:: Required work ::
Starting at the top of the records, output every line through the one that contains "ABOUT US (43, 2556)", keeping each exactly as it appears.

:: Collected data entries ::
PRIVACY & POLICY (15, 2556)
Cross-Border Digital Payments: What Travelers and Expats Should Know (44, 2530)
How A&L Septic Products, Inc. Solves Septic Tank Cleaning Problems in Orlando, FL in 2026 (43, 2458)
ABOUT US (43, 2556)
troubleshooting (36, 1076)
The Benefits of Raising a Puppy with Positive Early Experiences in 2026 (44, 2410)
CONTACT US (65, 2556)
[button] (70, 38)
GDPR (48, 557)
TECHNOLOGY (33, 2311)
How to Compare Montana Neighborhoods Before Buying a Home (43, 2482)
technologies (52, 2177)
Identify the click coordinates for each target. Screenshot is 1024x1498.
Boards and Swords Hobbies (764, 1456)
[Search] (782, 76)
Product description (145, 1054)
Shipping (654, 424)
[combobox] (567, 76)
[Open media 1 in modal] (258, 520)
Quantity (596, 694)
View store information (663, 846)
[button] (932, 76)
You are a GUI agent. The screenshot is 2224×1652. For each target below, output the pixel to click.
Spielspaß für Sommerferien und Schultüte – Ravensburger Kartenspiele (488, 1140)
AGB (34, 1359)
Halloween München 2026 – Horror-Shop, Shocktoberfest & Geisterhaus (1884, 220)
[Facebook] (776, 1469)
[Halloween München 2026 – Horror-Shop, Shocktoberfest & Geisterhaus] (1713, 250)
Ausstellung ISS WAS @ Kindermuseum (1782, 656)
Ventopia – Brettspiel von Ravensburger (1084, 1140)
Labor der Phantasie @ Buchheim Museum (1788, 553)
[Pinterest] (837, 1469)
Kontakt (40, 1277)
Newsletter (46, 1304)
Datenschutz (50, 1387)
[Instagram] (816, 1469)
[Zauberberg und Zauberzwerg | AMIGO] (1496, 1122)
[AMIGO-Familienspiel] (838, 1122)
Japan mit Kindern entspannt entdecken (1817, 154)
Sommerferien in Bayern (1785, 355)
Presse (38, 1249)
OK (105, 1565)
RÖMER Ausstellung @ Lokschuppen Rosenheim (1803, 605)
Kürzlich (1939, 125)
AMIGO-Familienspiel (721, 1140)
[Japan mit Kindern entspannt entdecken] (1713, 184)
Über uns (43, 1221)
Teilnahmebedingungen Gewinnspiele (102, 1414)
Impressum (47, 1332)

:: Exercise output ::
PRIVACY & POLICY (15, 2556)
Cross-Border Digital Payments: What Travelers and Expats Should Know (44, 2530)
How A&L Septic Products, Inc. Solves Septic Tank Cleaning Problems in Orlando, FL in 2026 (43, 2458)
ABOUT US (43, 2556)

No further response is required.